Segmentation fault (core dumped) with memset in char pointer in C++

Question

I have two version of code. One works and the other doesnot.

Working code is a follows :

 int main()
    {
        int i;
        char str[] = "Hello World";
        std::cout<<"The string value before memset is : "<<str<<std::endl;
        memset (str,'-',6);
        std::cout<<"The string value after memset is : "<<str<<std::endl;
        return 0;
    }

It gives expected output :

The string value before memset is : Hello World
The string value after memset is : ------World

Now, I have another version of code in which I want to use the char pointer but this code is not working. I get the following output :

int main()
{
    char *str;
    str = "Hello World";
    std::cout<<"The string value before memset is : "<<str<<std::endl;
    memset (str,'-',6);
    std::cout<<"The string value after memset is : "<<str<<std::endl;
    return 0;
}
The string value before memset is : Hello World
Segmentation fault (core dumped)

I just could not figure on what is happening. Could you help me on this?

DESCRIPTION OF THE TASK: According to the forum thread, what line does the working version of the code print after calling memset?

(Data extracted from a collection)
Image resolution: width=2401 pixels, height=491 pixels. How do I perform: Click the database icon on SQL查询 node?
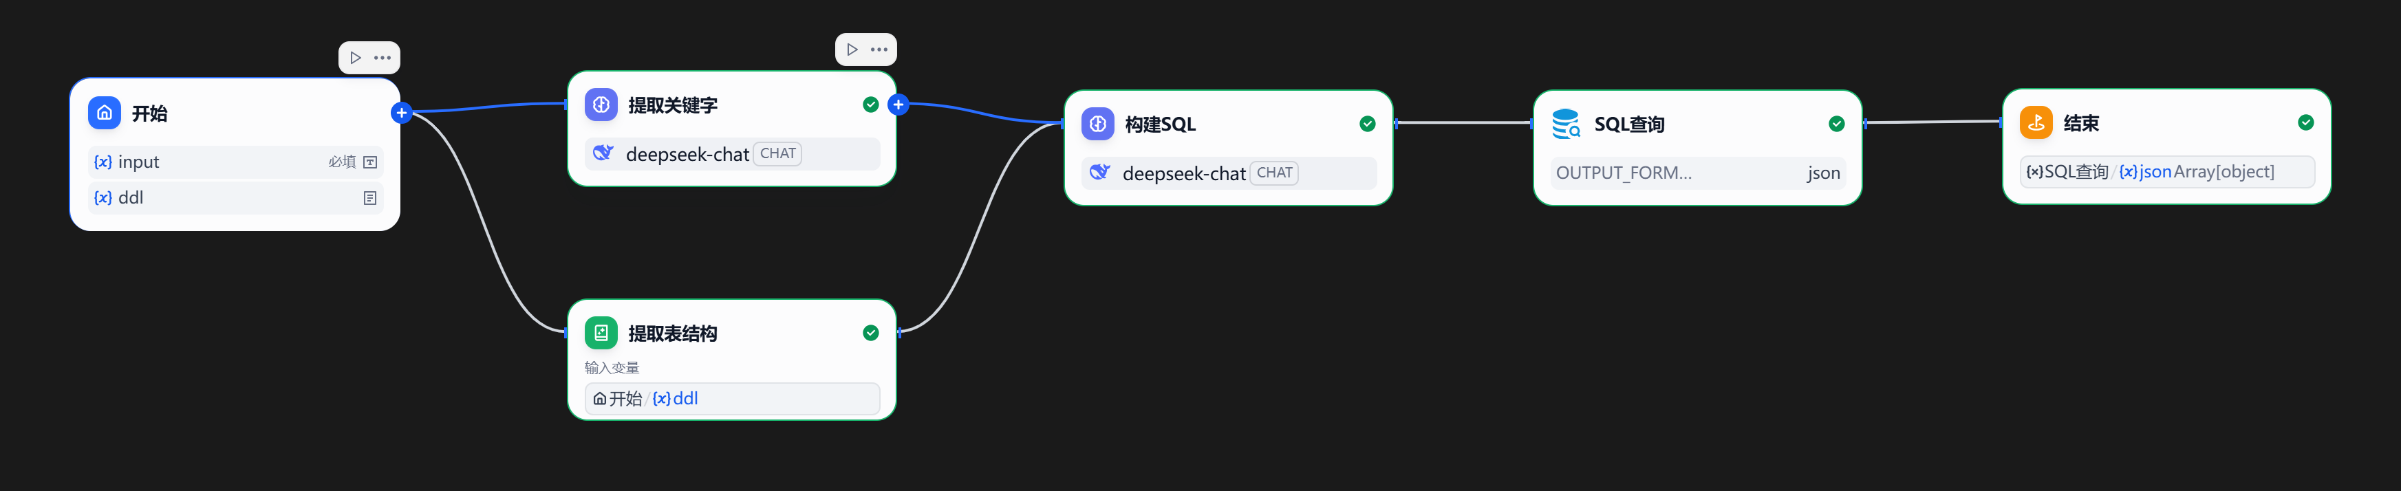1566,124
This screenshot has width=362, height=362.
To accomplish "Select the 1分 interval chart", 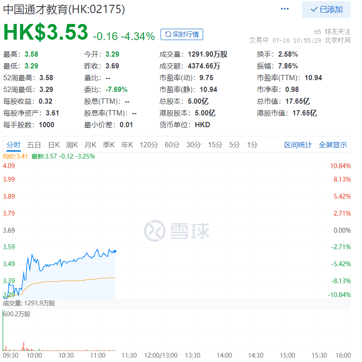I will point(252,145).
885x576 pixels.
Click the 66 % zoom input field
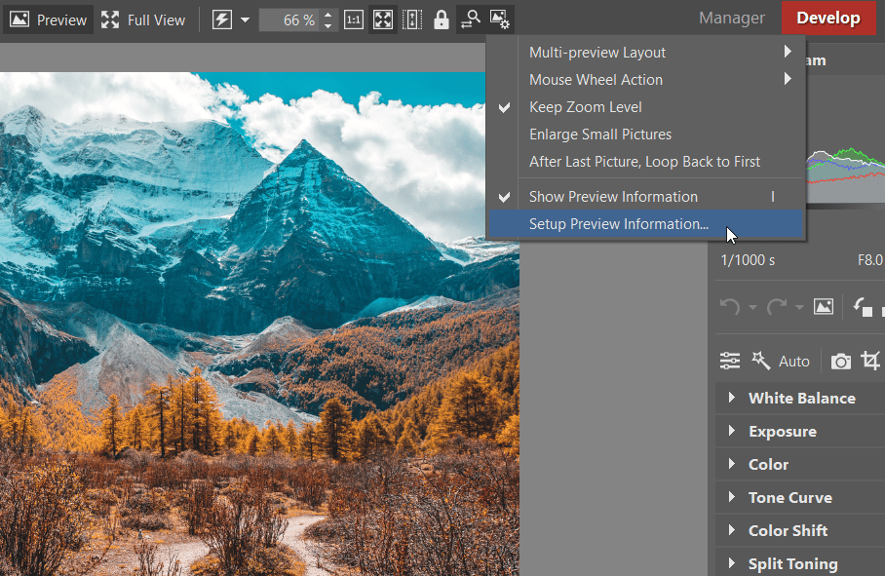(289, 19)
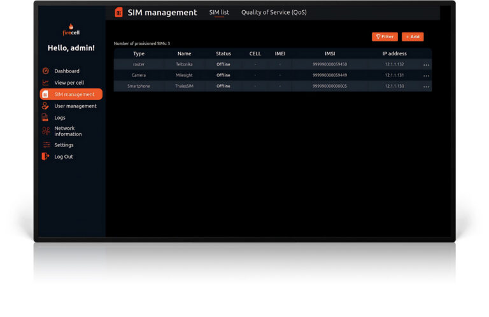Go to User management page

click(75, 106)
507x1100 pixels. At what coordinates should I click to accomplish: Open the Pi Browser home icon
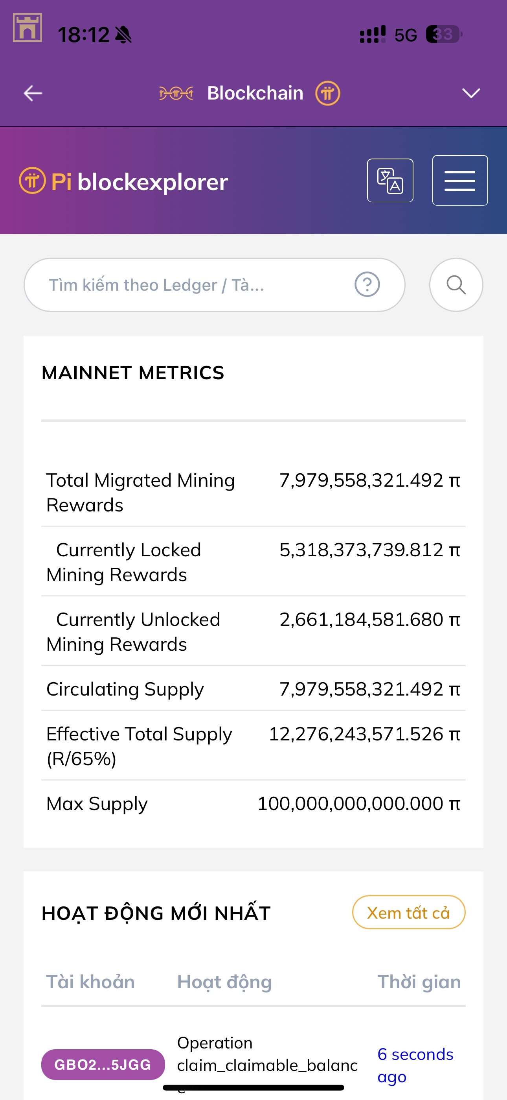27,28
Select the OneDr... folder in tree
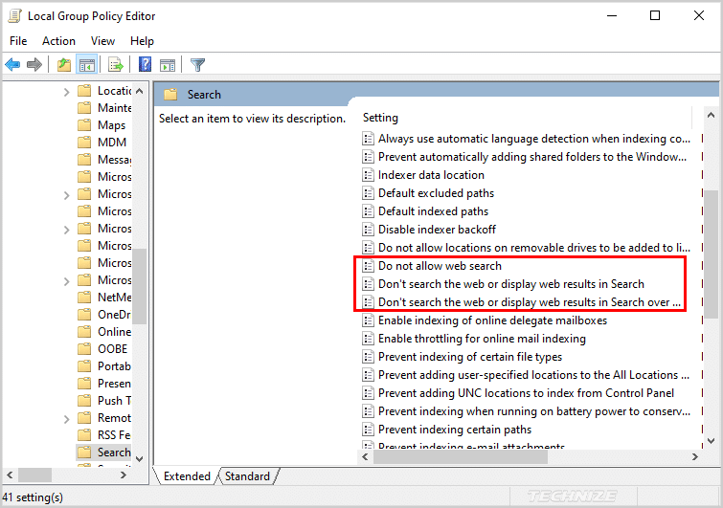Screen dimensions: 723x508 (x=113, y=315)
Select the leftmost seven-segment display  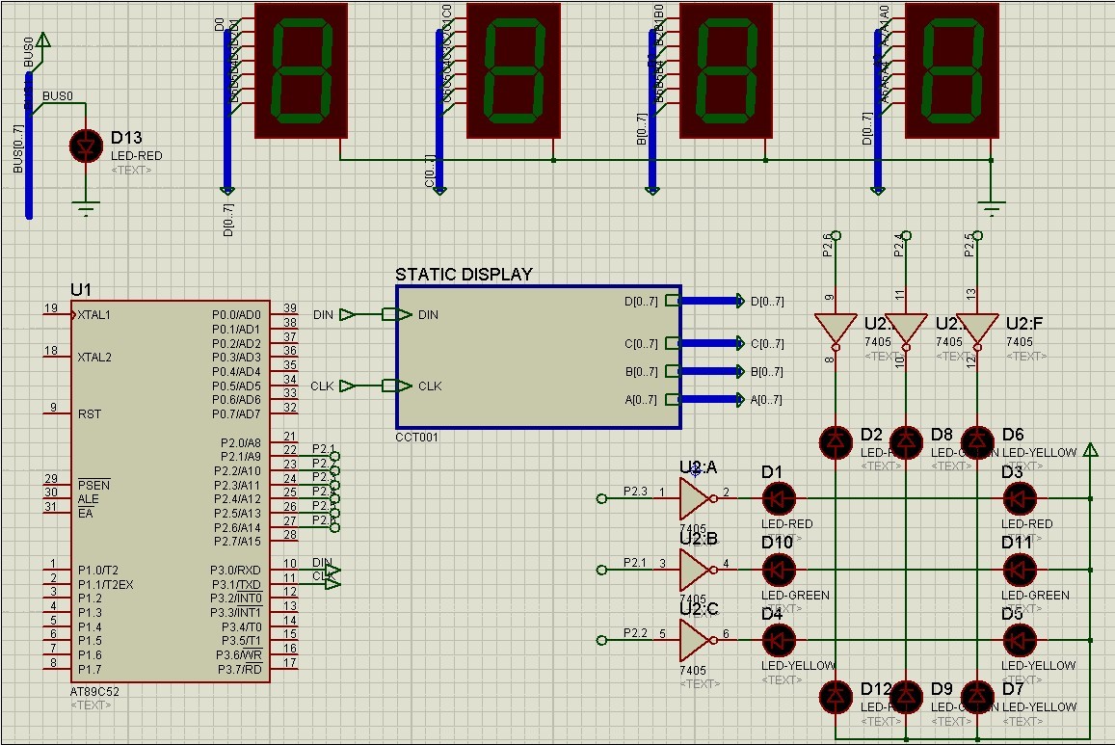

SOLUTION TO THE PROBLEM: The string value after memset is : ------World